Önemli olan, hayalin büyüklüğü veya küçüklüğüdür.

Hayal, bir ateştir.

Ateş ya söner, ya da alev topuna döner.

Küçük hayaller küçük ateş, büyük hayaller büyük ateştir.

Küçük ateşi, esen rüzgâr söndürecektir.

Büyük hayaller ise rüzgâr vurdukça parlayacak, alev topuna dönecektir.

Hayal edin, hayal görmekten korkmayın.

Ama küçük hayallere kapılmayın, ilk rüzgârda kapılıp gidersiniz.

Bakın tarihe...

Manda olmayı kabul edenler, bir kapıya mandal bile olamadılar, ilk rüzgârda silindiler gittiler, bittiler!

Memleketi istila eden yedi düvel karşısında özgürlüğü hayal edenleri hiç bir rüzgâr engelleyemedi.

Aksine rüzgâr vurdukça parladılar, alev topuna döndüler,

Anadolu'yu kapladılar, Türkiye Cumhuriyeti devletini kurdular. (Mustafa Kemal Atatürk ve arkadaşlarına rahmet diliyoruz.)

"Bakmayın bizim halimize,

Şimdi kulak verin bizim hayalimize" diyor şair.

Elbet, bizim de bir hayalimiz var.

Savunma sanayinde görülen hayal neticesinde, yüzde 70 dolayında YERLİ ÜRETİM yapıyoruz. Engellemeye uğraştılar, rüzgârları fırtınaya döndürdüler.

Ne oldu?

Hayallerinden vazgeçmedi bu ülke çünkü hayaller büyüktü, rüzgâr vurdu, hayaller ateş topuna döndü. Şimdi o ateş topunun ışığını AFRİN'DE gösteriyor Mehmetçik.

Aynı hayalin MİLLİ SERTİFİKASYON SİSTEMİNDE gerçekleşmesini bekliyoruz.

Şimdi, yerli, kaliteli (TSE belgeli) ürünleri kullanarak, kalitenin zirveye çıkmasını hayal ediyoruz.

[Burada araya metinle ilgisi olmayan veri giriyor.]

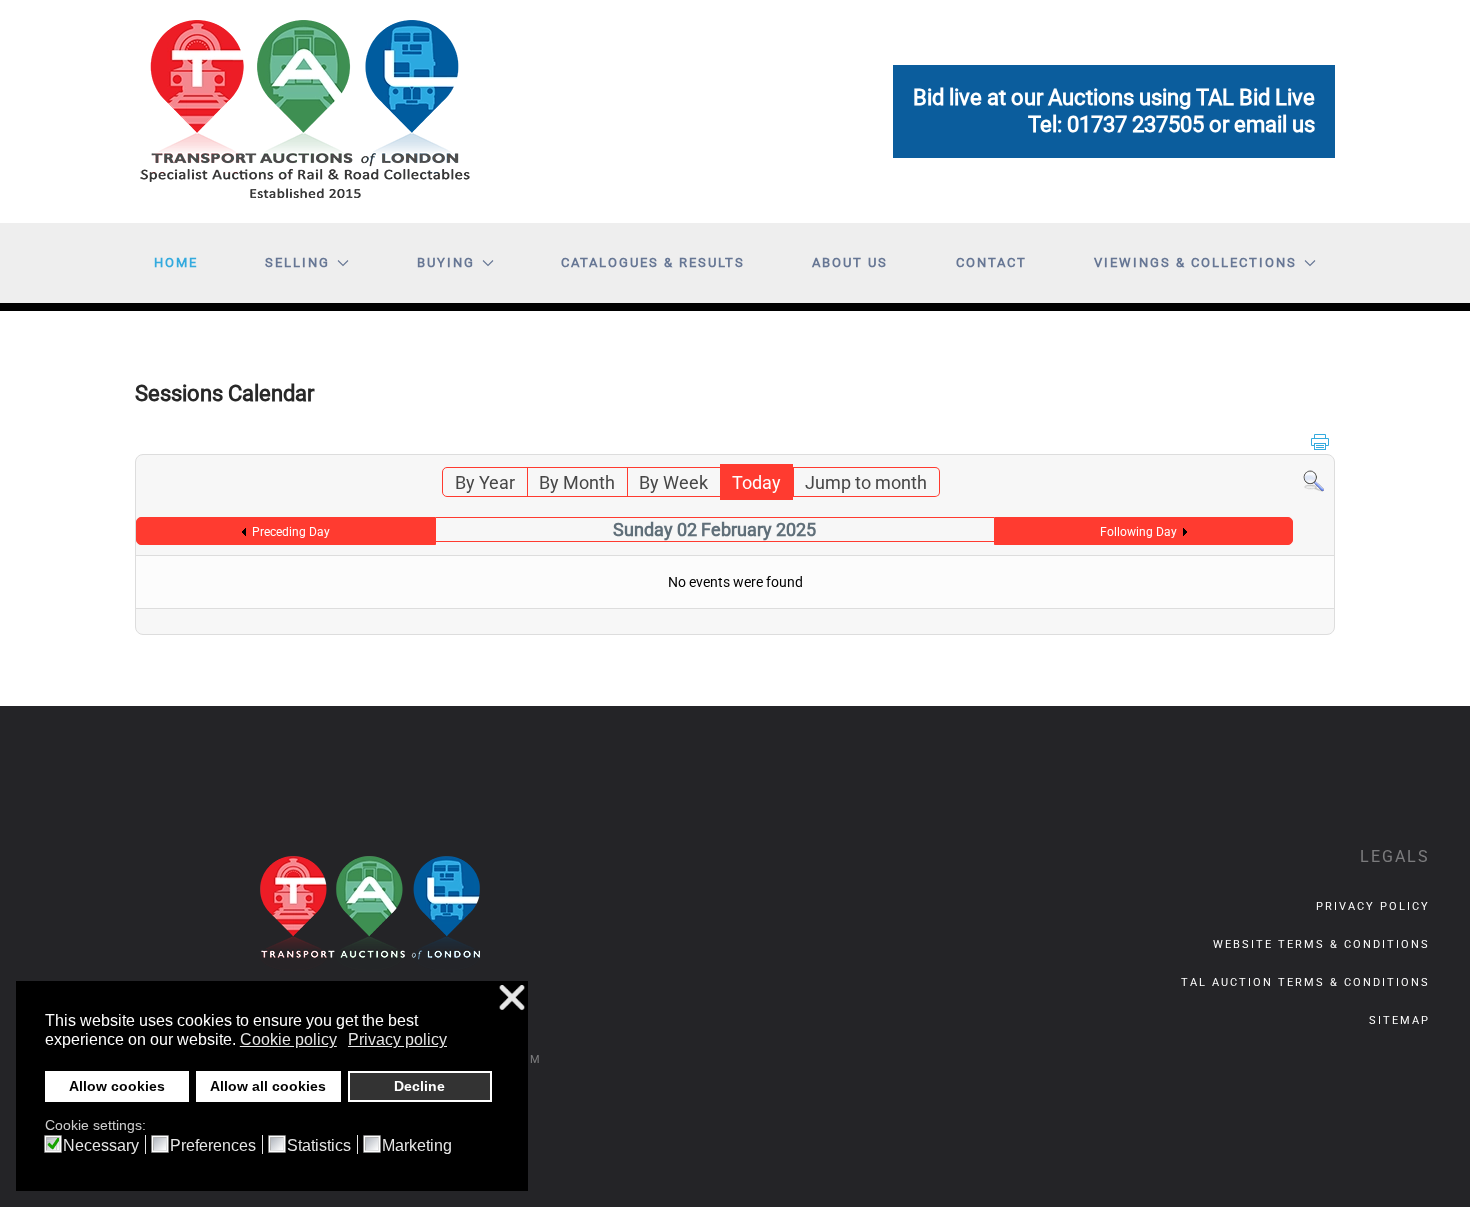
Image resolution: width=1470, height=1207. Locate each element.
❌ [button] (512, 998)
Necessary (101, 1146)
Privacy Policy (1373, 906)
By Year (485, 482)
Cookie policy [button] (288, 1039)
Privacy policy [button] (397, 1039)
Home (176, 262)
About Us (850, 262)
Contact (991, 262)
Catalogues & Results (653, 262)
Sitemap (1399, 1020)
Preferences (213, 1146)
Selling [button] (297, 262)
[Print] (1320, 440)
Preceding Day (291, 532)
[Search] (1313, 479)
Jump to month (866, 482)
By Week (673, 482)
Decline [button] (419, 1086)
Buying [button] (446, 262)
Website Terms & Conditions (1321, 944)
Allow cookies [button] (117, 1086)
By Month (577, 482)
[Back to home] (305, 111)
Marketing (417, 1146)
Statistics (319, 1146)
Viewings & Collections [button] (1195, 262)
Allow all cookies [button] (268, 1086)
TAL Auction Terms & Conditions (1305, 982)
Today (756, 482)
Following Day (1138, 532)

Kalite kirliliği yok olacak, temiz kalite referans alınacak, kaliteyi kirletenler utanacak,

UYGUNLUK DEĞERLENDİRME alanında milli kuruluşlar (başta TSE olmak üzere) referans alınacak, Türkiye (1502 yılında olduğu gibi) kalite alanında da LİDER ÜLKE olacak.

Bu hayallerin sonucunda, LİDER ÜLKE, LİDER TÜRKİYE hayali gerçekleşecek ve iman ediyoruz ki bu hayalleri hiç bir rüzgâr söndüremeyecek!

"Esen bu küresel rüzgârlar karşısında bu işler nasıl olacak?" diyorsanız;

İşte cevabımız:

"Surda bir gedik açtık; mukaddes mi mukaddes!